== Given passage
OhioGameFishing is a member of the Outdoor Hub network


----------



## zipperneck52 (May 1, 2004)

Soooo, dinner and a movie are out, huh?


----------



## Tokugawa (Apr 29, 2008)

Imagine that...poorly kept Walmart special scales turn out to be inaccurate. Who da thunk?


----------



## Wow (May 17, 2010)

You're not weighing gold here, just a freakin' fish. If you test your own scale at home, you can determine how accurate/inaccurate it is. For most people, a couple of ounces makes no difference.
Do you know why, only 523 have been entered into the Toyota ShareLunker program in the last 25 years?

Because In Texas, a 13 lb. bass is going to be a wall hanging or dinner.--Tim.....................................................................................................................................................................


----------



## spfldbassguy (Mar 23, 2009)

They do realize that this is Ohio and the chances of even catching a 13# Largemouth are slim to none. Maybe they should've had the article geared more what alot of people here would classify as an OHIO HAWG as....say 6,7,8,9lbs. I treat all the fish I catch with respect and try to do as little amount of harm to even the ones I plan on keeping for dinner (crappie,white bass,bluegills) that night. Like that fact that they're informing us on various topics just wish this one was a little more geared to OHIO caught Largemouths.


----------



## spfldbassguy (Mar 23, 2009)

Tokugawa said:


> Imagine that...poorly kept Walmart special scales turn out to be inaccurate. Who da thunk?


Go figure huh.


----------



## Tokugawa (Apr 29, 2008)

spfldbassguy said:


> They do realize that this is Ohio and the chances of even catching a 13# Largemouth are slim to none. Maybe they should've had the article geared more what alot of people here would classify as an OHIO HAWG as....say 6,7,8,9lbs. I treat all the fish I catch with respect and try to do as little amount of harm to even the ones I plan on keeping for dinner (crappie,white bass,bluegills) that night. Like that fact that they're informing us on various topics just wish this one was a little more geared to OHIO caught Largemouths.
====
== Information shown
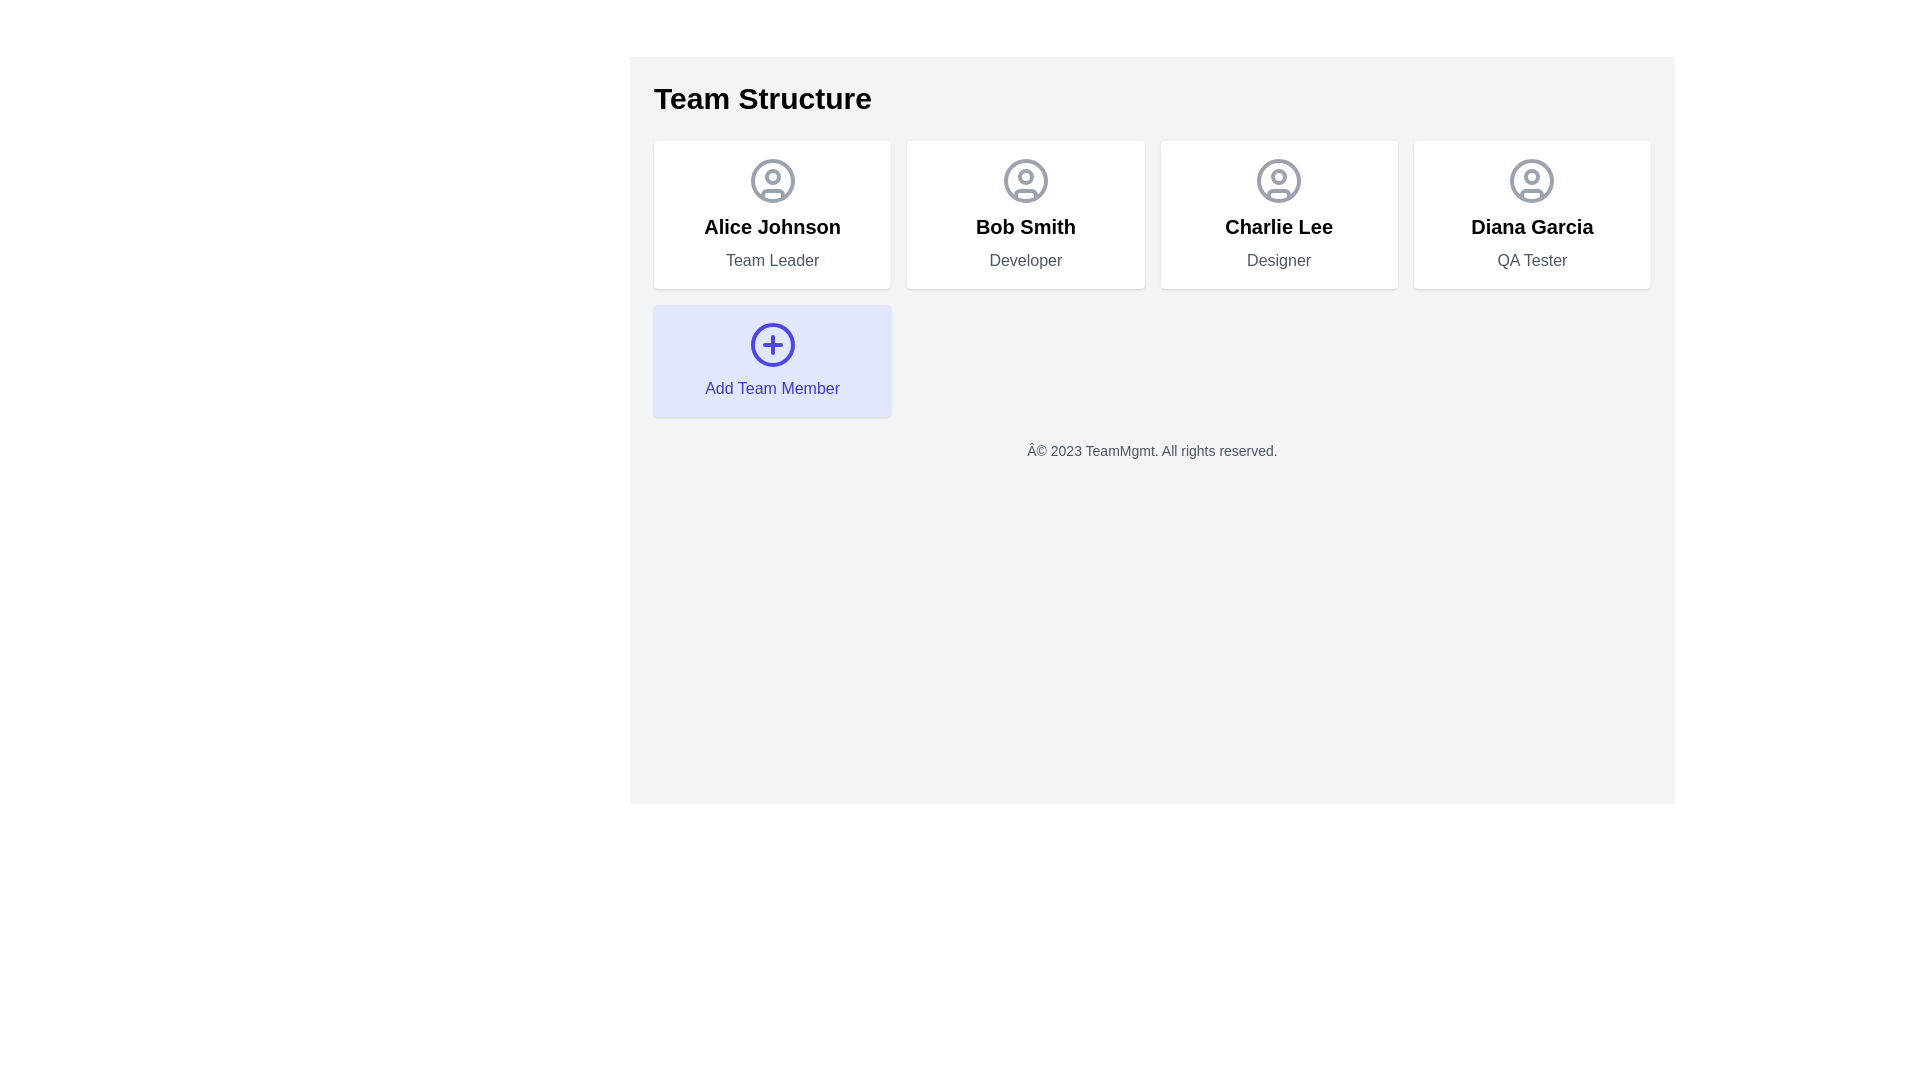  Describe the element at coordinates (1278, 176) in the screenshot. I see `the small circular shape within the user profile avatar icon representing 'Charlie Lee' in the 'Team Structure' interface` at that location.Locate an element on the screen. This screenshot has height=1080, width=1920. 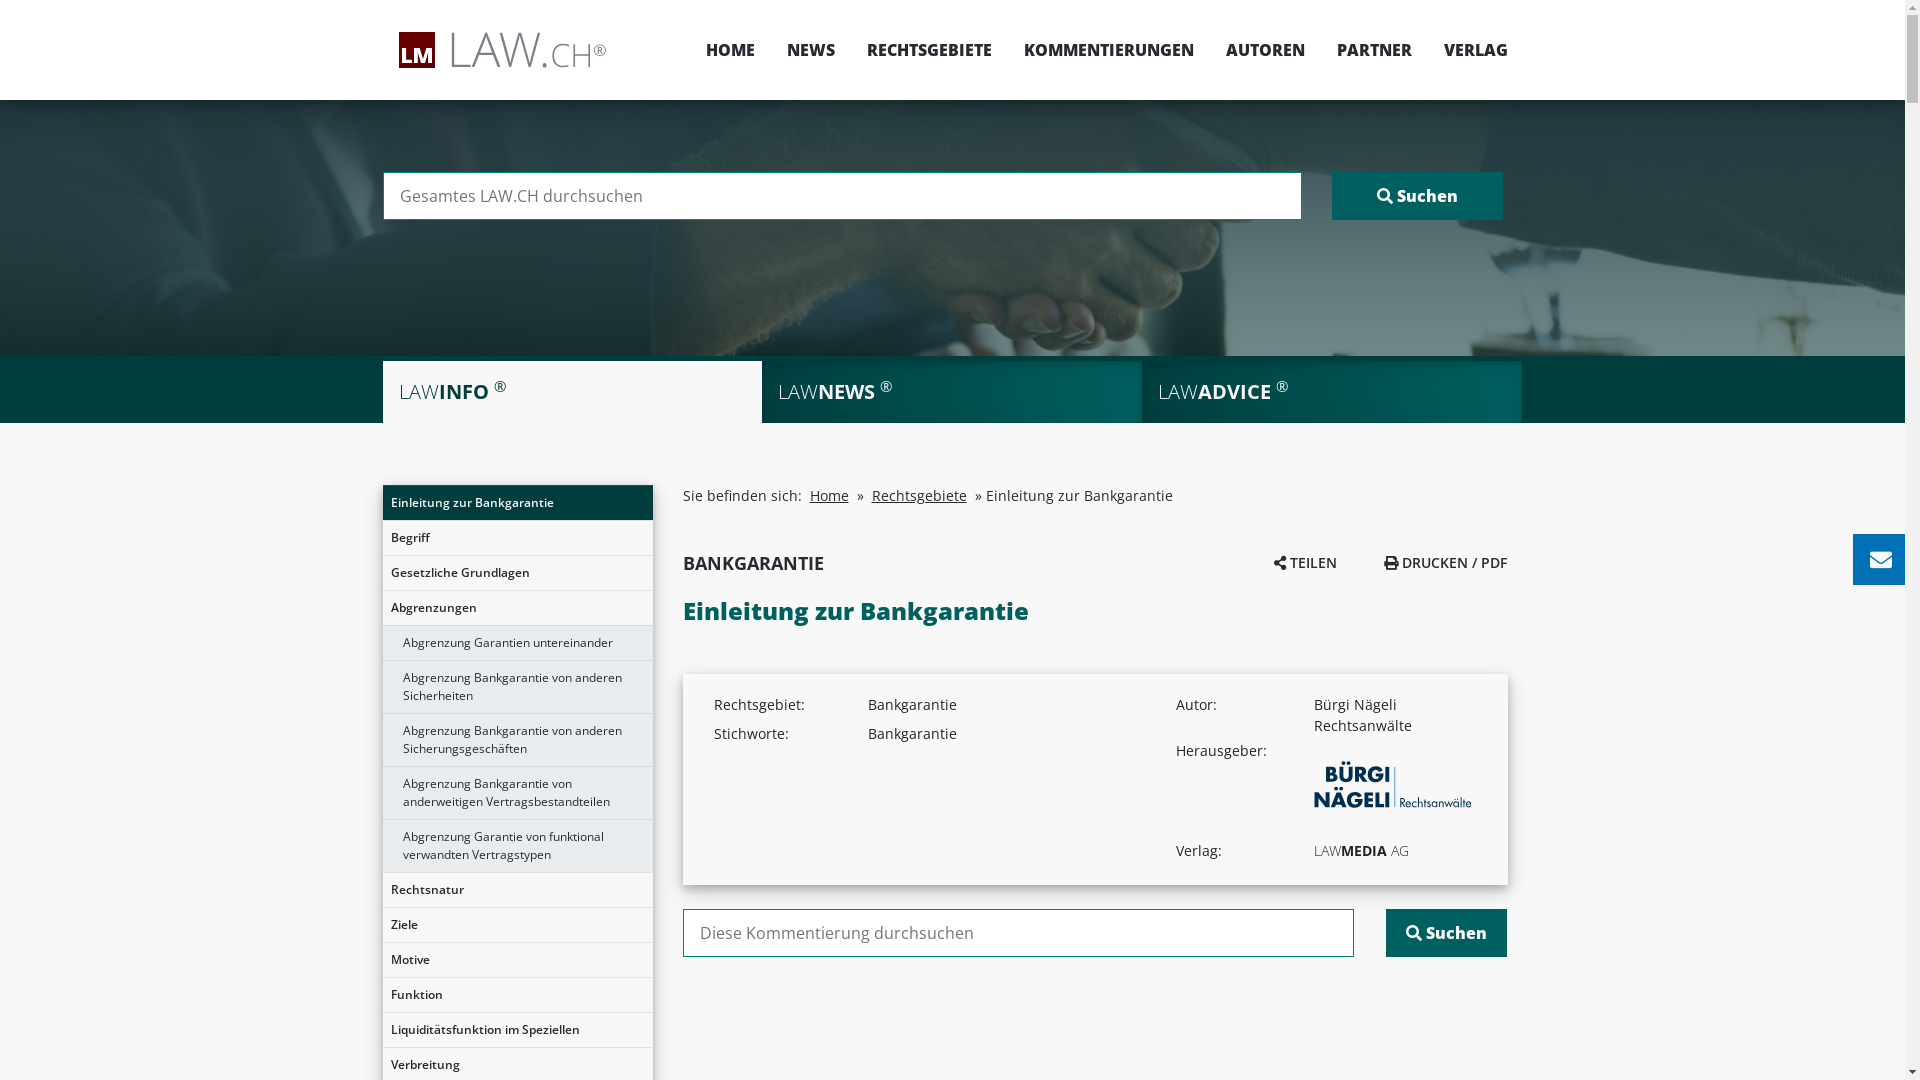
====
◆ Work to do:
A. Decide whether each statement below agrees with the forum thread, answering yes or no and quoting the words that settle it: (i) the poster Wow says a couple of ounces makes no difference for most people; (ii) spfldbassguy considers catching a 13-pound largemouth in Ohio likely; (iii) Wow says 523 fish have been entered into the Toyota ShareLunker program in the last 25 years.
B. Name every distinct username that appears as the header of a post in the forum thread.
C. Reproduce the stretch of the forum thread from "## Wow (May" through "last 25 years?".

◆ Task results:
A.
(i) Yes: "For most people, a couple of ounces makes no difference."
(ii) No: "the chances of even catching a 13# Largemouth are slim to none."
(iii) Yes: "only 523 have been entered into the Toyota ShareLunker program in the last 25 years"

B. zipperneck52, Tokugawa, Wow, spfldbassguy

C.
## Wow (May 17, 2010)

You're not weighing gold here, just a freakin' fish. If you test your own scale at home, you can determine how accurate/inaccurate it is. For most people, a couple of ounces makes no difference.
Do you know why, only 523 have been entered into the Toyota ShareLunker program in the last 25 years?